Under the hallway lights, I read the twins' palms in the way that Marcus taught me. From their thumbs, I can tell them about the division between will and logic and that they both fall on the side of will. The fingers of Saturn are longer than the fingers of Apollo. I can't find Sam's life line and instead of the truth I tell him his is as strong a line as I have ever seen.

That evening, the Pathologist's voice washes over the floors. I look up at the speakers, hopeful.
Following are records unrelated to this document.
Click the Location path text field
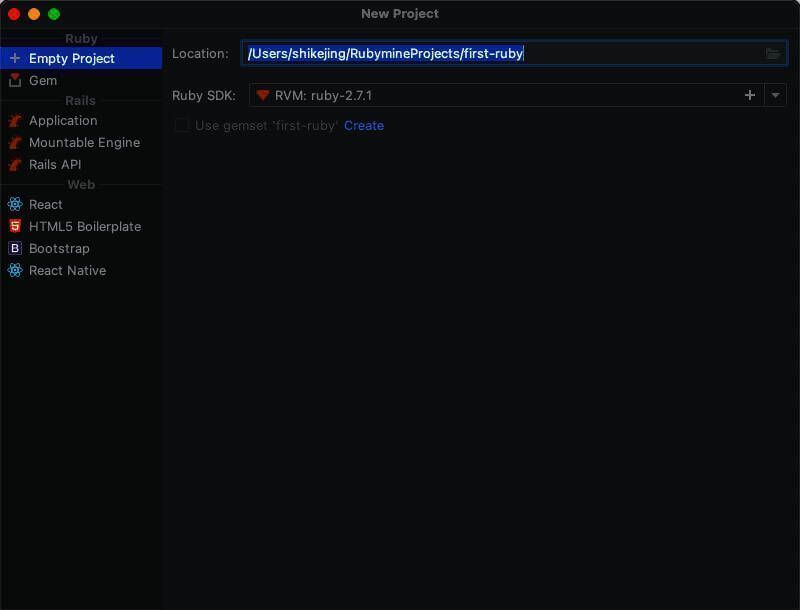 pyautogui.click(x=500, y=54)
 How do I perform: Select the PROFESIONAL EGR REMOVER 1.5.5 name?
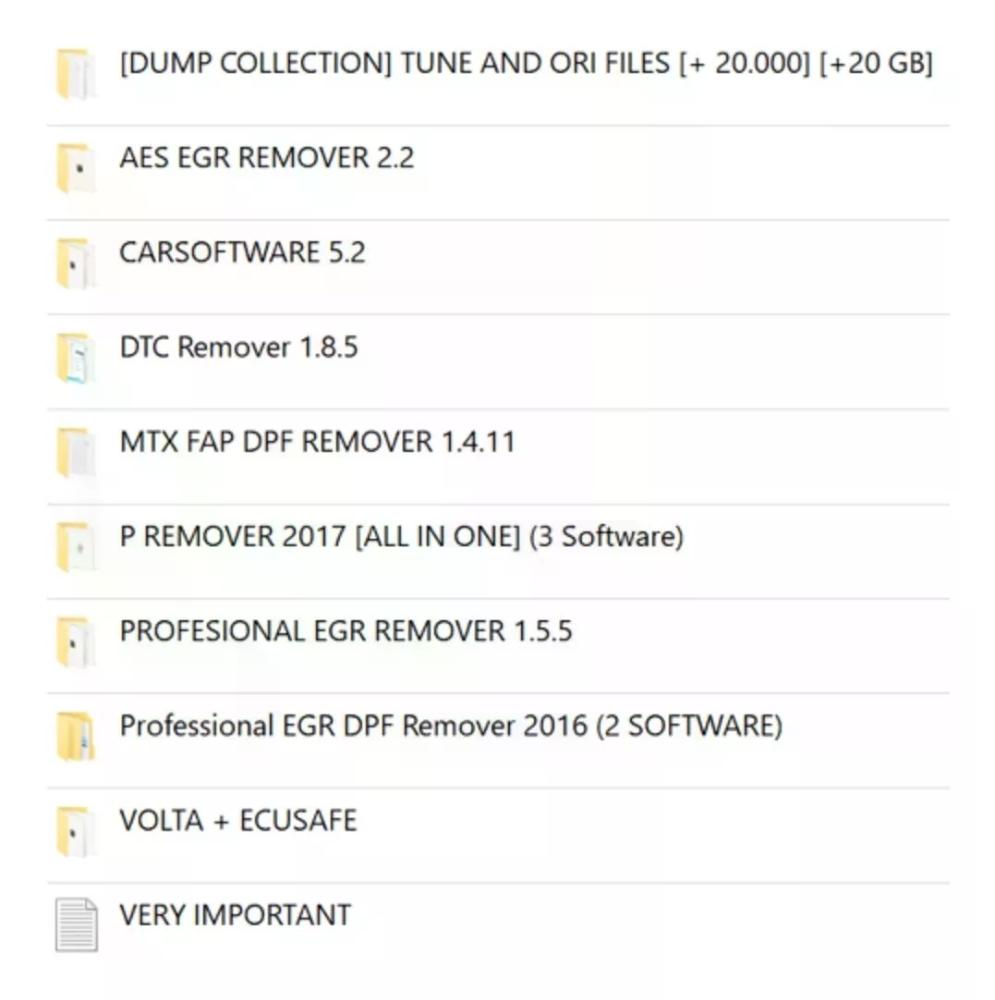point(345,631)
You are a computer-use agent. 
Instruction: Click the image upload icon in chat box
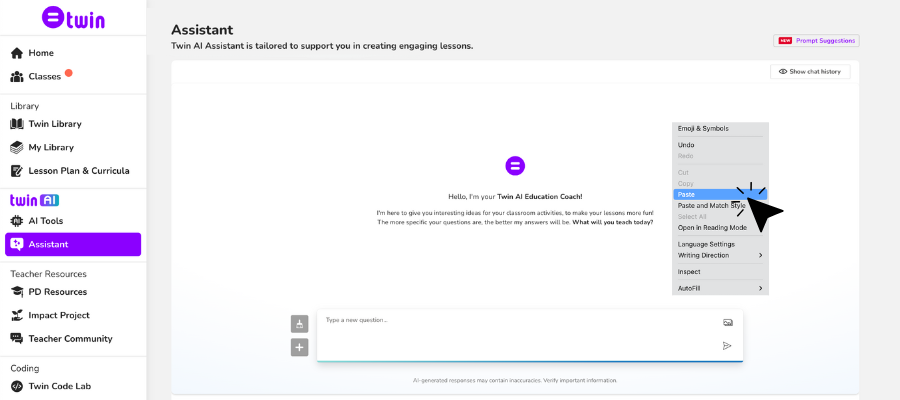pyautogui.click(x=727, y=322)
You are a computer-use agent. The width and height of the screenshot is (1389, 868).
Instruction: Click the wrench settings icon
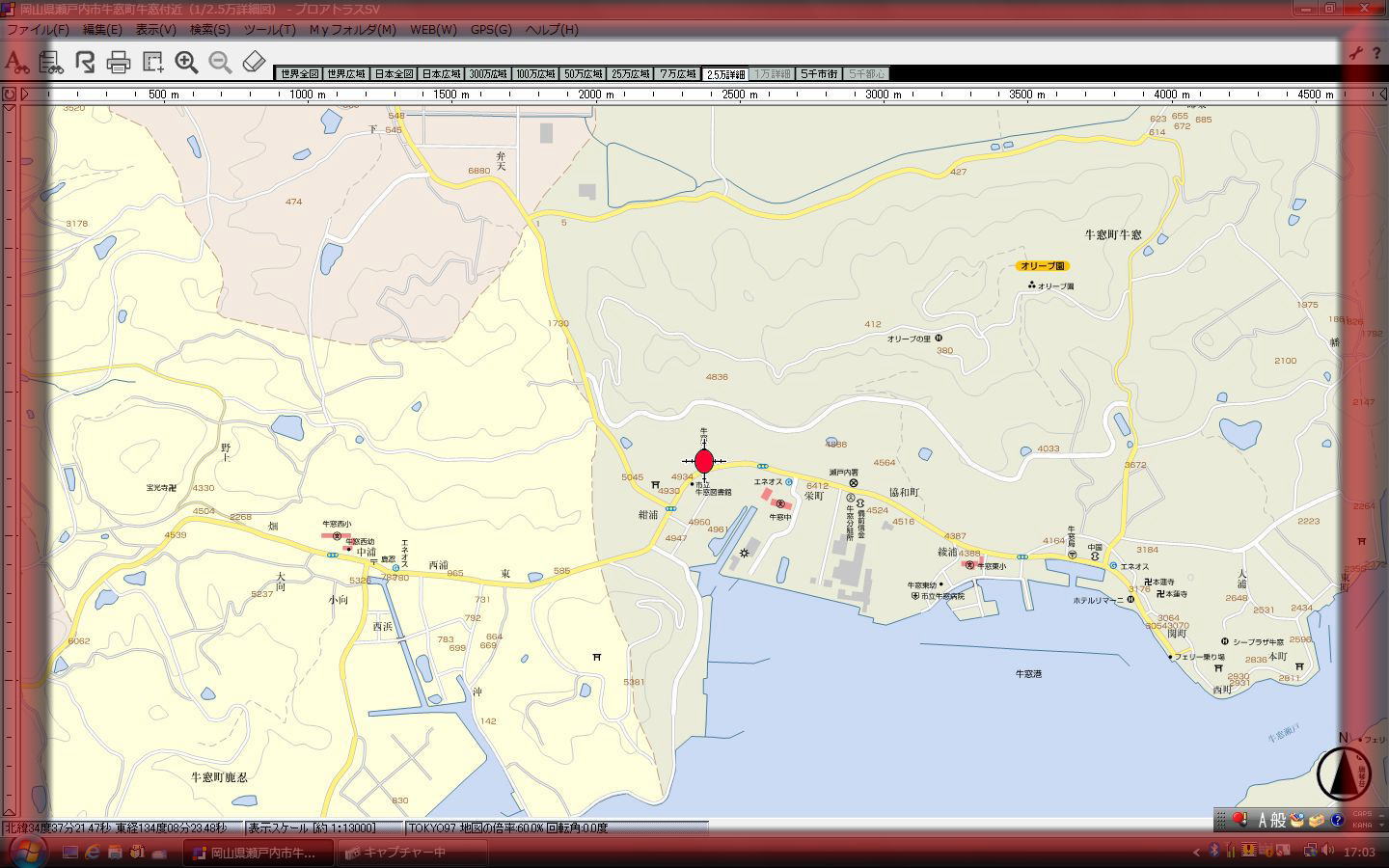pyautogui.click(x=1356, y=54)
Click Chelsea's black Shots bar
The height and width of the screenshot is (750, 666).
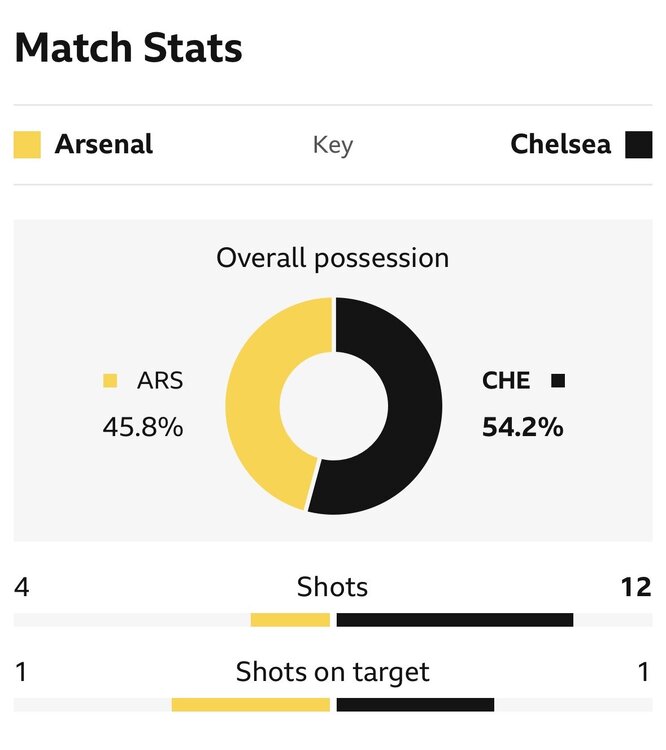point(455,620)
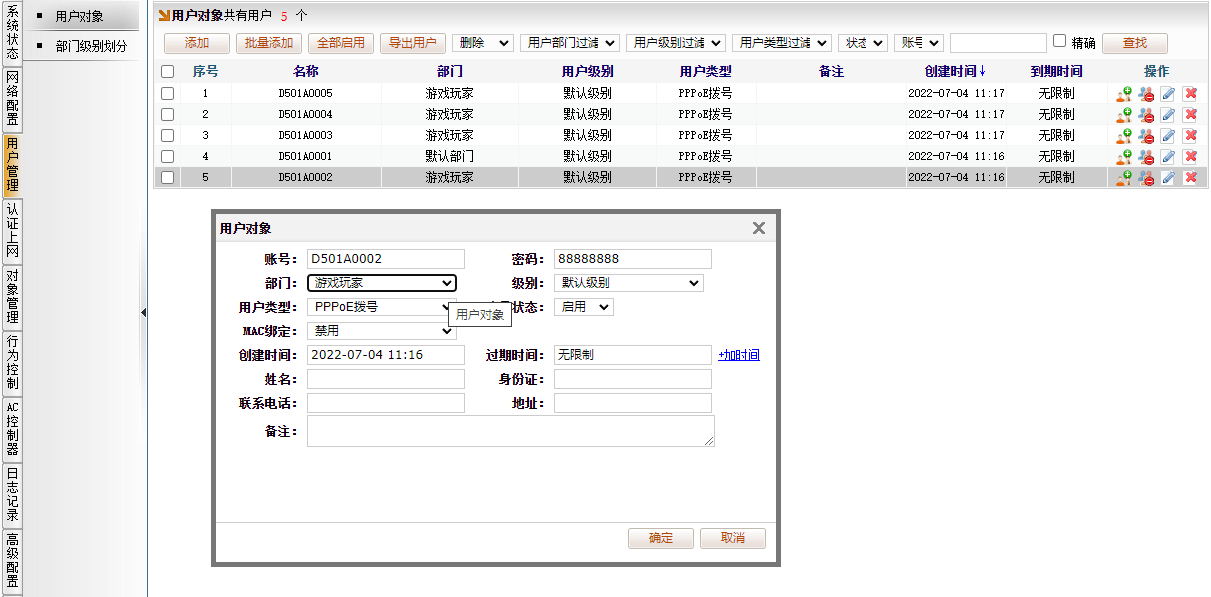Delete user D501A0004 with red X icon

1190,114
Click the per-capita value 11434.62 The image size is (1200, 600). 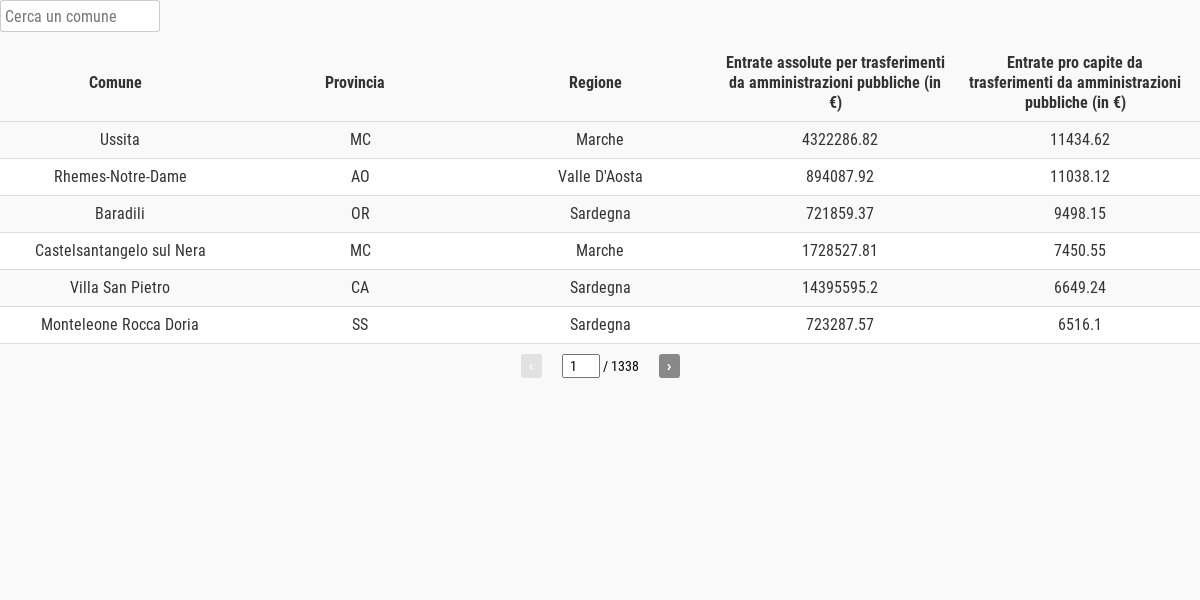pyautogui.click(x=1080, y=140)
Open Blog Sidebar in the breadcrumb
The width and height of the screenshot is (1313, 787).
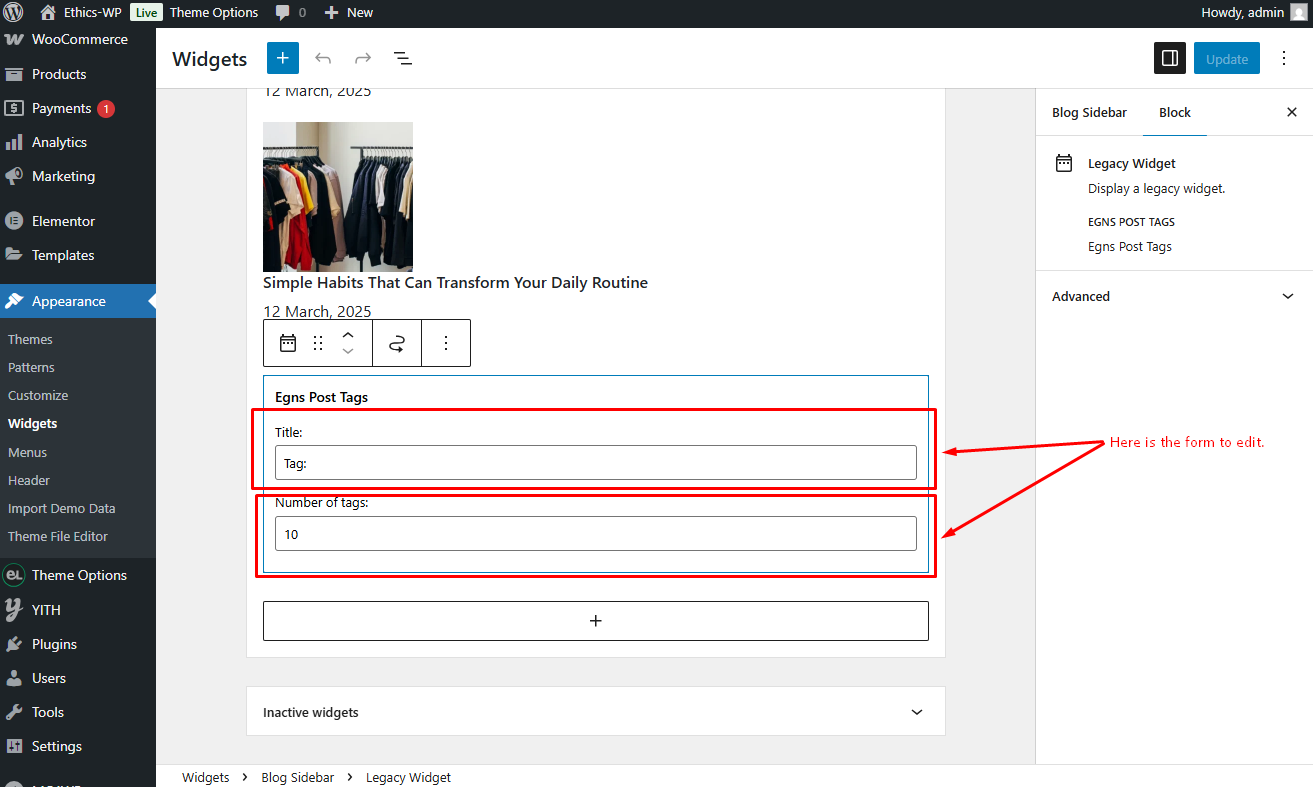click(297, 777)
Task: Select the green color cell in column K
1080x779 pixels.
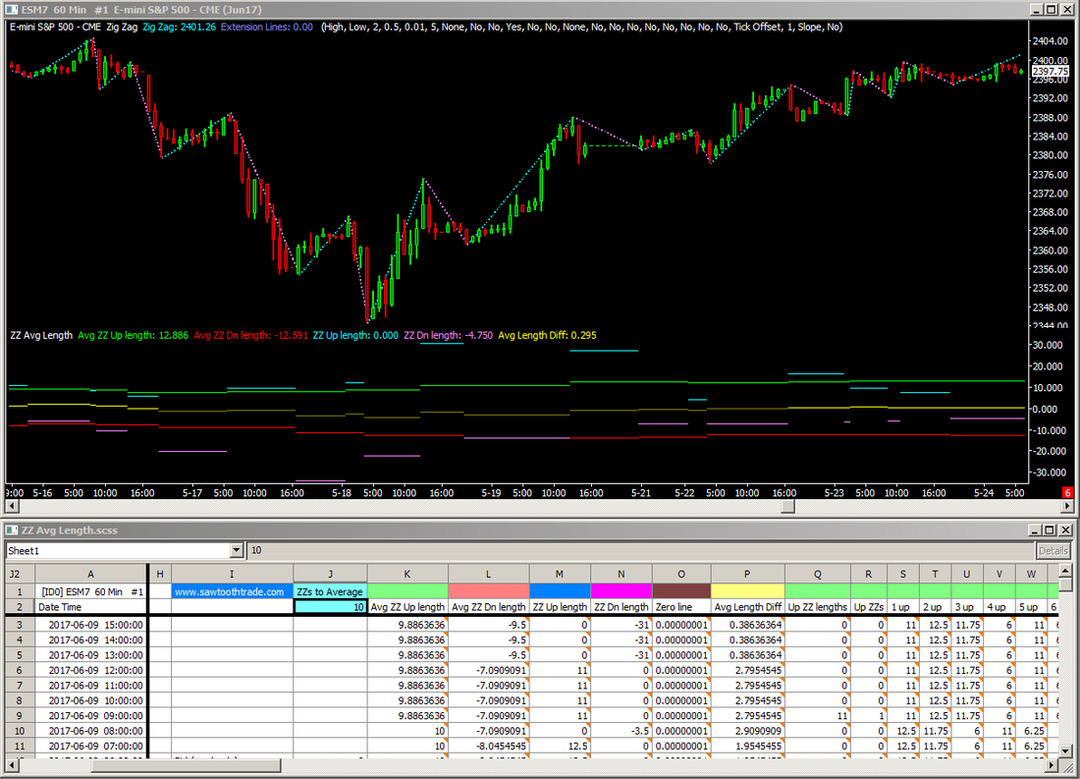Action: pos(407,592)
I remember the evangelical church in Somerville and wonder if this is what it feels like to be called by God, to hear a voice and peer into the lights above and know at once what it is you're supposed to be doing with your life—which is, in my case, to proceed immediately to the Dining Hall.

In the Dining Hall, I find patients lining up for red trays. The line is straight and slow. There is no pushing, no laughing or screaming, no accusations of cutting. The windows are dark. Dr. Bek and the nurses stand against a wall, silent, watching. They have nothing to say to us. Already I can see our Floor Group cleaning the Common Room, erasing the evidence of what we've done.

Louis is there. He touches my hip. Together we fall into line.

I don't tell him what N5 said to me in the closet. Her words are too large and slippery to make the journey from thought, from memory, to speech.

The staff left us alone just long enough for us to imagine a life without their oversight, a life of hunger and bathroom tap water and an endless wait for spring and maybe even cannibalism. I read all about the Donner Party in the Hospital library: I know what hungry people can become capable of. We thought time moved slowly before, but it was nothing compared to the way time moved without exams and meals and activities and testing. If you have no way to mark the hours, no variance in the days, time will open its mouth and swallow you.

*   *   *

After Lights Out, I hear the same scratching sound next door, but this time I get out of bed and investigate. In the twins' room, I find the boys by the hole. Sam is holding a flashlight. Christopher is pecking at the ground with a big metal spoon, the kind of serving spoon I've seen before in the Dining Hall.

“Where did you get
that
?” I whisper.

“We stole it,” the boys whisper back.

The medicine cabinet blocks the bathroom entrance. Linoleum squares are piled nearby like shed skin. Sam points the flashlight at the hole and I am astonished by the size. The opening is as large as a car tire. I move closer and feel grit on the bottoms of my feet and think about how long it's been since I've touched the outdoors.

I remember: snow in my eyelashes, grass sticking to my elbows, dirt on my knees.

The boys are crouched like rabbits around the hole, wide-eyed and pale. The freckles on their throats look like a spreading rash. Christopher holds the spoon in midair. I can hear their quick, panting breath. Sam shines the flashlight in my eyes and they become hidden behind a bright white wall.

“You can't leave.” I raise a hand to block the glare. For starters, no one knows the keypad codes. For starters, the weather. The light stays on me and I try to find the boys in it.

I'm imagining a means of escape that is only passable by children, a path that gets tighter the longer you crawl, so what I really mean is: you can't leave me.

“We found our way out,” Christopher says.

They lower the light. Translucent circles slip around in my vision. I blink them away. From the sound of metal striking earth, I know the twins have gone back to digging.

*   *   *

In the middle of breakfast, we hear that familiar voice on the speakers. We let our plastic spoons sink into our oatmeal, gray and gummy from the microwave, and look up toward the noise.

THERE WILL BE NO MORE TV
, the Pathologist tells us, and I know right away that this is not a meditation. Apparently the weather has made it impossible to fix the lines. He pauses, and there's a gurgling that is something like a cough or a growl or a person quietly drowning.
AND BESIDES
, he continues,
DID YOU REALLY THINK THERE WOULD BE NO PENALTY FOR WHAT YOU'VE DONE?